Many women start practicing Yoga when they are expecting a baby and it’s very important that they do so with a fully qualified Yoga teacher. It is essential to ensure a safe and beneficial practice for both mother and baby. Understanding the anatomy, hormonal and physical changes a pregnancy brings, as well as the modifications needed on the postures. To be a Prenatal and Postnatal Yoga Teacher you need to obtain an addition certification of 85h on top of your standard Yoga Instructor Certificate.


Postnatal Yoga 

As soon as 3 months after the birth of your little one you will be OK to practice postnatal Yoga if you had a natural birth with no complications. If you had a cesarian section is better to wait until 6 moths have passed. These timings vary depending on the individual and doctor’s recommendations.

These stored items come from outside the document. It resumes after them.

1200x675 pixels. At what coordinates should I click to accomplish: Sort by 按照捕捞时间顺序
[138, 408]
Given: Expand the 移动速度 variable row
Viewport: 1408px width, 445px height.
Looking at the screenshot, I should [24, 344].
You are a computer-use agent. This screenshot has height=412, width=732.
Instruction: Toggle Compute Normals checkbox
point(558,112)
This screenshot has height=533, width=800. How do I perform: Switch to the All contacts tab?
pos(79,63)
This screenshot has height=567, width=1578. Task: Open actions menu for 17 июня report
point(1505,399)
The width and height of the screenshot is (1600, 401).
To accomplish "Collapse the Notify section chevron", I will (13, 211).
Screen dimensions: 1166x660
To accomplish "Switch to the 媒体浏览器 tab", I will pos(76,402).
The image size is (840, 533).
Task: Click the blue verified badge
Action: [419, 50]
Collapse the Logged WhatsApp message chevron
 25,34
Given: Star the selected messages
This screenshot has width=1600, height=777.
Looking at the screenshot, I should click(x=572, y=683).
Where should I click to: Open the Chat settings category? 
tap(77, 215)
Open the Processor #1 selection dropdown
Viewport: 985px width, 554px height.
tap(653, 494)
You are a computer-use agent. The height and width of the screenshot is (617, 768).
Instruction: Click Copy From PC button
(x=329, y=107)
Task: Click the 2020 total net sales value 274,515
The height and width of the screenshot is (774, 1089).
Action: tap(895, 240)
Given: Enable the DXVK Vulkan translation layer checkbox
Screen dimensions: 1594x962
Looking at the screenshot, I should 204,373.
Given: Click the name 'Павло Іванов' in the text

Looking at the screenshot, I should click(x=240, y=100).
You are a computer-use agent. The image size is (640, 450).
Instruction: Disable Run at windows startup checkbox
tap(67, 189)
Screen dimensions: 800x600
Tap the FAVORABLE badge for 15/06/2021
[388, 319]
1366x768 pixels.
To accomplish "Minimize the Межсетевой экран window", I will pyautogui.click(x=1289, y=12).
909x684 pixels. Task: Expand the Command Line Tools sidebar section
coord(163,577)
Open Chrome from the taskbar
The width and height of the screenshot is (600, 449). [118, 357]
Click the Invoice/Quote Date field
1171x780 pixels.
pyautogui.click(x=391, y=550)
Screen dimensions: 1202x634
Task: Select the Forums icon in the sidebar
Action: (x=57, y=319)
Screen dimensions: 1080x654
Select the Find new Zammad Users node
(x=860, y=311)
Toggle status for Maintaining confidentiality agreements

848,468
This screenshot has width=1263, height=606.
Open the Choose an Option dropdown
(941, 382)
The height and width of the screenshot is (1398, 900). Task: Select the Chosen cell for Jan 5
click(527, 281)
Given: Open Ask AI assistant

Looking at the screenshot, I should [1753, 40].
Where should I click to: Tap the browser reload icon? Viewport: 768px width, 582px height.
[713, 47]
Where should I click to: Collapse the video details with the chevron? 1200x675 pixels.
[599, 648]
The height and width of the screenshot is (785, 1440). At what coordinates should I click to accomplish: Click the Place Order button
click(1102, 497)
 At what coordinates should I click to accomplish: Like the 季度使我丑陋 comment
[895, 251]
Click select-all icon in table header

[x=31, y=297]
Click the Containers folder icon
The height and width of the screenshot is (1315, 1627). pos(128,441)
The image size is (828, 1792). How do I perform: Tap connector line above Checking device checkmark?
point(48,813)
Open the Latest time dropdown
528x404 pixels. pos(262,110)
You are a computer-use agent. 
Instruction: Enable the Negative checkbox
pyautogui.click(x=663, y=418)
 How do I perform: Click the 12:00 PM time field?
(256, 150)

Then it took nearly a year for me to go back to some sort of normal yoga practice after a twin pregnancy, a caesarean and post-partum complications.  Be kind to yourself, give yourself time to heal. There’s no rush at all. Listen to your body.

Taking postnatal classes is as important as taking prenatal ones:

  • It gives mums time out, helping to prevent postnatal depression
  • It helps relief the huge stress of having a newborn baby
  • It keeps you grounded and provides you energy
  • It makes you feel good to do something for yourself
  • It prevents isolation and provides support. It’s even more important now to have a group where you can discuss your motherhood doubts and experiences

Coming back to normal practice should be a gradual monitored process, where you are given options for the postures according to your individual process of healing.  Always make sure you have your doctor’s clearance before coming to class


Mum & Baby Yoga

Children mimic what they see their parents do, so doing Yoga with your baby is a great way to give them exposure to the practice and interact with them. Between 3 and 9 months is ideal. People say I have a special connection with children and it shows in my Mum & Baby classes too. They have a very casual environment and you never know what’s going to happen. Do not expect a normal class structure or a workout, it’s more like doing yoga postures with your baby,  and it’s a lot of fun.